During these expulsions, many of those targeted were held in hangars at the agricultural plant where Miladinovic worked. Men and women were placed in separate hangars, he said.
“On the following day they went to Novi Sad [in Serbia],” Miladinovic told prosecutors, but added that this was only what he and remaining residents were told at the time.
During cross-examination, Hadzic’s defence team questioned Miladinovic’s memory, pointing out that one of the events he described actually happened around Easter 1992 rather than Christmas as Miladinovic testified.
“I don’t know exactly whether it was Christmas or Easter,” the witness conceded. “I think it was Easter.”
Miladinovic was also asked about political activity in Dalj during the summer of 1991, before Croatia declared independence and Serbs took control of the area.

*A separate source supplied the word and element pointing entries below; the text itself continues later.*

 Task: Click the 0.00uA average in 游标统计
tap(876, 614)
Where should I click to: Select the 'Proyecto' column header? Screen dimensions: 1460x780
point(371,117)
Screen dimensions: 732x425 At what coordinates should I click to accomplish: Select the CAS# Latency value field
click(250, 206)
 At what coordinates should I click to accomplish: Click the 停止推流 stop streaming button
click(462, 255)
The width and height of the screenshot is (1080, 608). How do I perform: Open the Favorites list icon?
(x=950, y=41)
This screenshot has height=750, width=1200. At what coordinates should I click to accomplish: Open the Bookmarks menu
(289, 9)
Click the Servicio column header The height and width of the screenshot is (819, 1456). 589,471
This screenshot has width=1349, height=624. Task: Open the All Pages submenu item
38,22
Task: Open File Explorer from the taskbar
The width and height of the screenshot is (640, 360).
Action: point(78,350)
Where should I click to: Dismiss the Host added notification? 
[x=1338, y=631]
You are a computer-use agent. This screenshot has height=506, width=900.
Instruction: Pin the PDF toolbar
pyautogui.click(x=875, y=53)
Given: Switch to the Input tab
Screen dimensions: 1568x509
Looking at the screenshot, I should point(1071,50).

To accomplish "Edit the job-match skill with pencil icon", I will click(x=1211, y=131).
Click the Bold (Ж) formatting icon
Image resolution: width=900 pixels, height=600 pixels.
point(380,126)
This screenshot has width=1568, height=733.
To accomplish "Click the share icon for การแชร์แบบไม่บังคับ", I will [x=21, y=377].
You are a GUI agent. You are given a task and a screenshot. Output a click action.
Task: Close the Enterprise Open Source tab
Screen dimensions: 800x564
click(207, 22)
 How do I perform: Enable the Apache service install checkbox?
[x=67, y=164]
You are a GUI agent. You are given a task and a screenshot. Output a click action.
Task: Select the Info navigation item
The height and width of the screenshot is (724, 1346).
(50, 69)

“Did you know very many people who were members of the SDS?” the defence asked, referring to the nationalist Serbian Democratic Party.
“I don’t understand, ‘Did I know them?’” Miladinovic replied. “Almost all the Serbs were affiliated with the SDS. You didn’t have to know someone personally to know they were a member.”
At times, Miladinovic was unable to provide answers to questions posed by the defence.
“Do you know if there was any coordination or agreement between the JNA [Yugoslav army] and anyone on the Croatian side for the evacuation?” the defence asked.
Miladinovic said he did not know.
He was one of a series of witnesses who, over the past two weeks, have given testimony about the activities of Arkan’s Tigers in Croatia.
Later this week, this continued with testimony from a protected witness who was referred to as GH-067, and had his voice and image distorted at his own request.
Most of this testimony was given in closed session, but in the few minutes that were broadcast in open session, the witness, a Serb, spoke about Arkan’s involvement in the murder of several Croat detainees, also in Dalj.
According to the witness, Arkan acknowledged responsibility for the murders in front of a group of Dalj residents and TO units at a public event held in the town centre.
“‘If there is a problem, no one can do anything about it’,” the witness recalled Arkan telling them, adding, “That was the first time I had seen him.”
Although Arkan was indicted by the Hague tribunal in March 1999, he never stood trial – he was gunned down in a Belgrade hotel in 2000.
The Hadzic trial continues next week.
David Nelson is an IWPR-trained reporter in The Hague.